For Germany, the euro crisis is the loud crazy person on the Berlin subway. The Germans, who have already provided guarantees and direct support to the European Financial Stability Facility worth billions of euros, keep shelling out money to profligate Peloponnesians and sun-soaked southern Europeans, each time hoping that they won't get back on the train. But it's always been too little money, given too late to do any good. Now, however, the euro train is coming to a dangerous junction and it is the Greeks who yet again are showing every indication of derailing the train before they get kicked off for not buying a ticket.
Although overshadowed by news of S&P's downgrade of France, the far bigger story last Friday was the collapse of talks between Greece and its private creditors to agree a voluntary reduction (or haircut) in the amount of money that Athens must repay. An agreed outcome to these discussions is a precondition for Greece receiving enough money to repay 14.5 billion euros of bond redemptions due in late March, otherwise a Greek default looms large.
The exact effects of such a default are difficult to predict. Some German lawmakers have been wistfully contemplating the prospect of getting the debt monkey off their shoulders if the Greeks were to leave the euro. Greece is an isolated case, they argue, and such an event would not trigger bank runs or a calamitous exit from the single currency of other PIIGS countries such as Portugal, Spain, Ireland and Italy.
The markets are less sanguine, and not just about the damaging effects of a Greek default, but about the survival of the euro itself. Italian five-year credit-default swap contracts, which insure against defaults by governments, point to a worryingly high 30 percent probability of an Italian default.
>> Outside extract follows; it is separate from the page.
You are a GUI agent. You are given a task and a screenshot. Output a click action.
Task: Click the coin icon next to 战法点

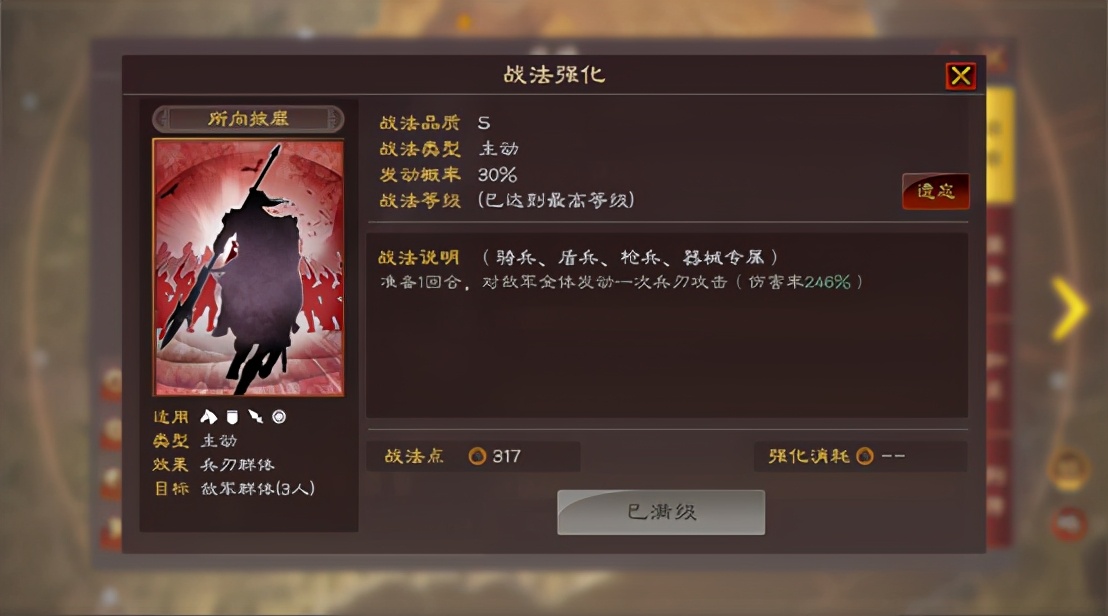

Given that Italy's debt market is one of the largest in the world and too big to save, only the most optimistic German policymaker could pretend that the euro could be saved after a default by Rome.
Unfortunately, these optimistic, yet dogmatic German policymakers are in plentiful supply. As the crisis has shifted from the periphery of the euro zone to the core, rather than raising their game and taking incisive action to boost market confidence in the single currency, German policymakers have been found wanting. Such is their state of denial that one of them, the country's foreign minister Guido Westerwelle, even spoke of the damage being done to market confidence by the ratings agencies' decisions.
In fact, it was the German suggestion in 2010 that holders of Greek debt should not expect to be repaid in full that first created uncertainty in the bond market. This was the first time that a chink appeared in the notion of zero risk European sovereign debt, leaving bond investors asking how risky their other holdings of European government debt might be. The damage was done.
Unlike Herr Westerwelle, Chancellor of the Exchequer George Osborne sees the current problems as stemming from a failure on the part of the euro zone to "provide confidence to the market that they will stand behind their own currency." The S&P downgrades have, thus far, had relatively little effect on the markets, since they largely reflect what investors already know about the inadequacy of the German response to the crisis.
Chancellor Merkel and her policymakers have been acting on the basis that Greece is an isolated case. Yet every reactive decision and feeble measure by Berlin increases the likelihood of a Greek tragedy becoming a Europe-wide one. That will be one elephant and one crazy person that the Germans won't be able to ignore so easily.